CRAN policy: package code that downloads files or hits the network at install or runtime must degrade gracefully when the network is unavailable (offline build farms, sandboxed CI, locked-down user environment). Common rejection causes: downloads from inside .onLoad(), .onAttach(), vignettes or examples that have no tryCatch() / skip_if_offline() / \dontrun{} guard.

audit_downloads() walks R/, tests/, vignettes/ and inst/, parses each file, and surfaces every call to a known download or HTTP function: download.file(), httr::GET(), httr2::req_perform(), curl::curl_download(), etc. The call site (file + line) is paired with a one-line suggestion. Detection is purely static, so a user-defined function that shadows a downloader name (download.file <- function(...) { ... }) does not trigger a false positive on the definition site - only call sites are flagged:

audit_downloads(pkg)

Read-only - the fix is editorial: decide for each call whether the right CRAN-safe pattern is tryCatch() (continue on offline), testthat::skip_if_offline() (skip the test), or \dontrun{} (drop the example from the test surface).

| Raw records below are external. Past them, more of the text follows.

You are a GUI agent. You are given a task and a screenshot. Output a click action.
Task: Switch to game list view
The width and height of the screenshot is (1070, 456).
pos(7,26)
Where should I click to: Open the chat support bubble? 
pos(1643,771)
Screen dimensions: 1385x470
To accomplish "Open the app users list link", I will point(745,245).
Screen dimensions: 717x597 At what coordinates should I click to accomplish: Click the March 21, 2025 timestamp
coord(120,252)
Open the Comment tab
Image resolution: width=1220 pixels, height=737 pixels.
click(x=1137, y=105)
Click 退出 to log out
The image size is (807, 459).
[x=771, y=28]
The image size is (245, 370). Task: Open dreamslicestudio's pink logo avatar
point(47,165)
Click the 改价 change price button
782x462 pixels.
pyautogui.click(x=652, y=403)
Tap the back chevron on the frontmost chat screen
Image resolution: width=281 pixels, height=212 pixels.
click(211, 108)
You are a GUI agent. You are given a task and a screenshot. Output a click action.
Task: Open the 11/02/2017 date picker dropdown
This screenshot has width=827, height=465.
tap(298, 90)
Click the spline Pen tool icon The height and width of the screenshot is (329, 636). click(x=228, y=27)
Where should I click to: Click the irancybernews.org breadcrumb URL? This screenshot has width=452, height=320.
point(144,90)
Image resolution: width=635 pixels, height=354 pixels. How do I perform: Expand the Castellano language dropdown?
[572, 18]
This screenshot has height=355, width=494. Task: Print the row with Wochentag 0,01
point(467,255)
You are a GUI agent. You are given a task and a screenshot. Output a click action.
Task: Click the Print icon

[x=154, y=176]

`\dontrun{}` blocks in examples

CRAN policy is that \dontrun{} should only wrap example code that genuinely cannot be executed (missing API key, missing system dependency, side effect on the user’s filespace). Otherwise prefer \donttest{}, which still gets exercised by R CMD check --run-donttest but is skipped by default.

audit_dontrun() walks man/*.Rd line-by-line and surfaces every \dontrun{} opener (commented-out % \dontrun{ mentions are ignored), with the source Rd file, the documented topic, the line number and a one-line suggestion. Read-only - the call is your review checklist:

audit_dontrun(pkg)

Minimal end-to-end on a fake package

create_example_pkg() builds a fake package that deliberately trips each audit. The two with_* flags below activate the non-ASCII and undocumented-dataset fixtures so every audit has something to surface:

pkg <- create_example_pkg(with_nonascii = TRUE,
                          with_undocumented_data = TRUE)

chk <- rcmdcheck::rcmdcheck(pkg, args = "--as-cran")

audit_tags(pkg)             # @return / @noRd issues
audit_ascii(pkg)             # accents in comments / strings
audit_dataset_doc(pkg)       # data/demo_dataset.rda has no doc
audit_citation(pkg)          # old-style personList() / citEntry()
audit_dontrun(pkg)           # \dontrun{} blocks in examples
audit_description(pkg)       # unquoted package names in Description
audit_downloads(pkg)         # network call sites to review for offline-safe guards
audit_globals(pkg, checks = chk)

fix_globals(pkg, checks = chk, write = TRUE)
fix_ascii(pkg, dry_run = FALSE)
fix_dataset_doc("demo_dataset", pkg = pkg,
                description = "A small demo dataset",
                source = "Generated by create_example_pkg()")

After applying the fixes, re-run the check (the package state has changed, so a new rcmdcheck() is needed) and confirm 0 / 0 / 0.

Next step: pre-submission gates

When the dev-time audits above are clean, run the heavier gates that have their own pipeline and cannot reuse chk:

audit_check() - R CMD check with the full CRAN incoming environment.
audit_userspace() - checks that tests / examples / vignettes leave no files behind.

Both are documented in vignette("pre-submission-gates", package = "checkhelper").